• _EXERCISE AIM_
In the following material, identify every line holding the string "computer" and return it.

• _EXTRACTED MATERIAL_
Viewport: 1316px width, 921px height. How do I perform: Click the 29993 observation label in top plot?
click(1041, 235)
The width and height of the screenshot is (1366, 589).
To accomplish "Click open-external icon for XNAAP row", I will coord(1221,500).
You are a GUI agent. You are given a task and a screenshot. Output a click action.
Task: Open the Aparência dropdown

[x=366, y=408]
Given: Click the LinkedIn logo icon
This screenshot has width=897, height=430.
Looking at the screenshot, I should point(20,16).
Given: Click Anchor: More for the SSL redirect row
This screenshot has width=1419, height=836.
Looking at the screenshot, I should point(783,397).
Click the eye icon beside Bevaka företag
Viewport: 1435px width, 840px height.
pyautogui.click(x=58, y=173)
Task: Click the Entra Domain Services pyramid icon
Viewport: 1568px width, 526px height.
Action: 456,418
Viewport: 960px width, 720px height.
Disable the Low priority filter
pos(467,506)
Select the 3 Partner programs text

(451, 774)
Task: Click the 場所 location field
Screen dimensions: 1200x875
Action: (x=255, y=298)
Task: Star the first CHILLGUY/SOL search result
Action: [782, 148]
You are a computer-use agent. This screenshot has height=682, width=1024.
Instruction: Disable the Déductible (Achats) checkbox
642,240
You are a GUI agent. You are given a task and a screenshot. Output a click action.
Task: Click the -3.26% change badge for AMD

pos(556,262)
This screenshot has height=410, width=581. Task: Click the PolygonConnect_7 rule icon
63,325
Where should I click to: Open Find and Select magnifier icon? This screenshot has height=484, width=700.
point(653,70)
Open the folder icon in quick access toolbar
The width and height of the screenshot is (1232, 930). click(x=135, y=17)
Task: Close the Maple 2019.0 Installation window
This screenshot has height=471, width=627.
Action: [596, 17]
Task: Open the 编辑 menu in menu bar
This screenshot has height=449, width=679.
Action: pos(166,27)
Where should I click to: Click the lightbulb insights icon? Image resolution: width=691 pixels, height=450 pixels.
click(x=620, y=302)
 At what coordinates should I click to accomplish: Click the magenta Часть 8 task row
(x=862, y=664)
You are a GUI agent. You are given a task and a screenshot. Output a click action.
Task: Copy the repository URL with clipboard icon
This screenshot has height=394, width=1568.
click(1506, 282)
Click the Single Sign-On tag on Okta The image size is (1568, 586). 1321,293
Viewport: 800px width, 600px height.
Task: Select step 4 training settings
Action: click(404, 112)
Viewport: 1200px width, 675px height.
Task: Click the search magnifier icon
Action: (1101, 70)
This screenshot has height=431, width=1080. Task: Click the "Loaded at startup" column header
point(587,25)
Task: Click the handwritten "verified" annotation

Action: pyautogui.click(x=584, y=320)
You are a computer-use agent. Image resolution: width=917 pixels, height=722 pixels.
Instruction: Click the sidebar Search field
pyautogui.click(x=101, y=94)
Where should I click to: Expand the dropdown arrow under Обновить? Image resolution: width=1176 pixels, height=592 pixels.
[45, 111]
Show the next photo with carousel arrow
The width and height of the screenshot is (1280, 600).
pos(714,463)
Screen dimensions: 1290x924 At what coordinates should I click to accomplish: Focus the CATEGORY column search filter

• _TASK RESPONSE_
You are a computer-use agent. This screenshot has height=682, width=1024.
You are a computer-use agent. Image resolution: width=917 pixels, height=722 pixels.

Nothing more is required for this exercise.